··· Records for processing ···
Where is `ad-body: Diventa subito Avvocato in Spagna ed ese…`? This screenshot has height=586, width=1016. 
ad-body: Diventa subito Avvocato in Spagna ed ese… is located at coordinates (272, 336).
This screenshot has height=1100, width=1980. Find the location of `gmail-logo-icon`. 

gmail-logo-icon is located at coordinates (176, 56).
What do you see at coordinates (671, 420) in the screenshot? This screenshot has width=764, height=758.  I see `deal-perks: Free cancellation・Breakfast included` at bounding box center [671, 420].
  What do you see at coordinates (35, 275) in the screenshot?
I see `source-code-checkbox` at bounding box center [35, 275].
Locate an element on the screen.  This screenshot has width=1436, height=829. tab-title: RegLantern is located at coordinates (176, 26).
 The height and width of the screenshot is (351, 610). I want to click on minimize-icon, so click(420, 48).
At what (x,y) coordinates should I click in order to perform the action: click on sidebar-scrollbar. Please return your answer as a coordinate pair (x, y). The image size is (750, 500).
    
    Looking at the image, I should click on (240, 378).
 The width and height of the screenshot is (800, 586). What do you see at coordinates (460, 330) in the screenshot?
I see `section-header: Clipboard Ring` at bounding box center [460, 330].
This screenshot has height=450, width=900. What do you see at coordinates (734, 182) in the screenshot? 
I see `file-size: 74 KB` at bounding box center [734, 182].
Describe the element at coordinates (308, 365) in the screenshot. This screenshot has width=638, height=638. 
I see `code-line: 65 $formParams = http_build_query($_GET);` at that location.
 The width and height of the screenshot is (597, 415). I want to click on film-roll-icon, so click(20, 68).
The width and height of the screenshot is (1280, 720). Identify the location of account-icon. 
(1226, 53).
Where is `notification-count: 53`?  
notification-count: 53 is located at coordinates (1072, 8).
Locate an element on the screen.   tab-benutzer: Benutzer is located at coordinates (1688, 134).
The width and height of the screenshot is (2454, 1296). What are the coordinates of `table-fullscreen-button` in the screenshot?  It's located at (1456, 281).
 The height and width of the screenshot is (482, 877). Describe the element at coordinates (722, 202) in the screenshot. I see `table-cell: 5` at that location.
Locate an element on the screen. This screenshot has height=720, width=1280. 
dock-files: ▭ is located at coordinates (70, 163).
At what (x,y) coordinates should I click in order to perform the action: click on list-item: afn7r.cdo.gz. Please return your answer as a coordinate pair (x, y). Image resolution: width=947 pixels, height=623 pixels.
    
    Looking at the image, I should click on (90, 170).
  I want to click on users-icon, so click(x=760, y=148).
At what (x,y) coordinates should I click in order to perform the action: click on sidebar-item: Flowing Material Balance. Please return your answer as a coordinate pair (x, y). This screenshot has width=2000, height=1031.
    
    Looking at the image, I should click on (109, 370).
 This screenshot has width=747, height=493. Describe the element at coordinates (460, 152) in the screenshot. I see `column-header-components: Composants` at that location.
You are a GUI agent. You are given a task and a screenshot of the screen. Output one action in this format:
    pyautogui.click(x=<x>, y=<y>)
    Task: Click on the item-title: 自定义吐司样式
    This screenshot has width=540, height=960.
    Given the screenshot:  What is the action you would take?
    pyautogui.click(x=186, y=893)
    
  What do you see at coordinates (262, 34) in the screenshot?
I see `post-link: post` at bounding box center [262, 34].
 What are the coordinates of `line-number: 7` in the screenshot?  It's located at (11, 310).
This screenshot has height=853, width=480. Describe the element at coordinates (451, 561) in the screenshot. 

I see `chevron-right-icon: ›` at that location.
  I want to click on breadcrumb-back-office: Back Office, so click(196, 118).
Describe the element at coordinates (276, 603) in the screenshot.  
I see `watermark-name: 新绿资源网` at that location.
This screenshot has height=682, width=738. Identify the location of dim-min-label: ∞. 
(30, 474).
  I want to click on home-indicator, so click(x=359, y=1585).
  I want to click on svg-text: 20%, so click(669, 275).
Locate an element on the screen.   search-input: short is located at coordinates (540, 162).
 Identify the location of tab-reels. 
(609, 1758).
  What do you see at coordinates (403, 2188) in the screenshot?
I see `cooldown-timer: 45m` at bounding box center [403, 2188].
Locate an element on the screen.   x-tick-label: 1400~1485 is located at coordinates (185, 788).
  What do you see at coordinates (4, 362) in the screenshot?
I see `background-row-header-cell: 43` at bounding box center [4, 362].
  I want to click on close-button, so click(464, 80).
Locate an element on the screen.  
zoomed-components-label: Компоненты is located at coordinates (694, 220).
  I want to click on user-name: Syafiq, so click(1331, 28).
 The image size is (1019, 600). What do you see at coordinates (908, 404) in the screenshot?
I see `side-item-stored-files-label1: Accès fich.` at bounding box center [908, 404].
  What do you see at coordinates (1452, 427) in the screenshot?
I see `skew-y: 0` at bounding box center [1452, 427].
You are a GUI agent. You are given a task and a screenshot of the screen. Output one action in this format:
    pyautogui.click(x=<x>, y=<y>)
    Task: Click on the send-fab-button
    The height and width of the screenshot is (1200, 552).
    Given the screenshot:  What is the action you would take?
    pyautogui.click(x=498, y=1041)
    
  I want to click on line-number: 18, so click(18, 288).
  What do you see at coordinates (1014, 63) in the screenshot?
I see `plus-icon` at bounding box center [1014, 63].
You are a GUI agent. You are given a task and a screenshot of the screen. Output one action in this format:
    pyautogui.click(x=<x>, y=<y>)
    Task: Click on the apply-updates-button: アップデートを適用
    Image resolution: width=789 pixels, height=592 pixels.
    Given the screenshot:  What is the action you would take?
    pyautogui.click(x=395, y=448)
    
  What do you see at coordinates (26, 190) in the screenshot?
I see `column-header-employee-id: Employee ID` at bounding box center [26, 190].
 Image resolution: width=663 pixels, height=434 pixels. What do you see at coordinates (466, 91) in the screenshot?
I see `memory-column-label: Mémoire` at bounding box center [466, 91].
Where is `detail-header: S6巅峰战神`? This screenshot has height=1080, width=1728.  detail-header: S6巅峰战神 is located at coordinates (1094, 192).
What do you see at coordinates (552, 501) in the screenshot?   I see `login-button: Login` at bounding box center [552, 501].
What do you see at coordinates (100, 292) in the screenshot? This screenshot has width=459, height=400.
···
- [Work task]:
Copy out the lines word for word, everything from the start of the records down to the line containing "(1226, 53).".

- [Exercise output]:
Where is `ad-body: Diventa subito Avvocato in Spagna ed ese…`? This screenshot has height=586, width=1016. 
ad-body: Diventa subito Avvocato in Spagna ed ese… is located at coordinates (272, 336).
This screenshot has height=1100, width=1980. Find the location of `gmail-logo-icon`. 

gmail-logo-icon is located at coordinates (176, 56).
What do you see at coordinates (671, 420) in the screenshot? This screenshot has width=764, height=758.  I see `deal-perks: Free cancellation・Breakfast included` at bounding box center [671, 420].
  What do you see at coordinates (35, 275) in the screenshot?
I see `source-code-checkbox` at bounding box center [35, 275].
Locate an element on the screen.  This screenshot has width=1436, height=829. tab-title: RegLantern is located at coordinates (176, 26).
 The height and width of the screenshot is (351, 610). I want to click on minimize-icon, so click(420, 48).
At what (x,y) coordinates should I click in order to perform the action: click on sidebar-scrollbar. Please return your answer as a coordinate pair (x, y). The image size is (750, 500).
    
    Looking at the image, I should click on (240, 378).
 The width and height of the screenshot is (800, 586). What do you see at coordinates (460, 330) in the screenshot?
I see `section-header: Clipboard Ring` at bounding box center [460, 330].
This screenshot has height=450, width=900. What do you see at coordinates (734, 182) in the screenshot? 
I see `file-size: 74 KB` at bounding box center [734, 182].
Describe the element at coordinates (308, 365) in the screenshot. This screenshot has width=638, height=638. 
I see `code-line: 65 $formParams = http_build_query($_GET);` at that location.
 The width and height of the screenshot is (597, 415). I want to click on film-roll-icon, so click(20, 68).
The width and height of the screenshot is (1280, 720). Identify the location of account-icon. 
(1226, 53).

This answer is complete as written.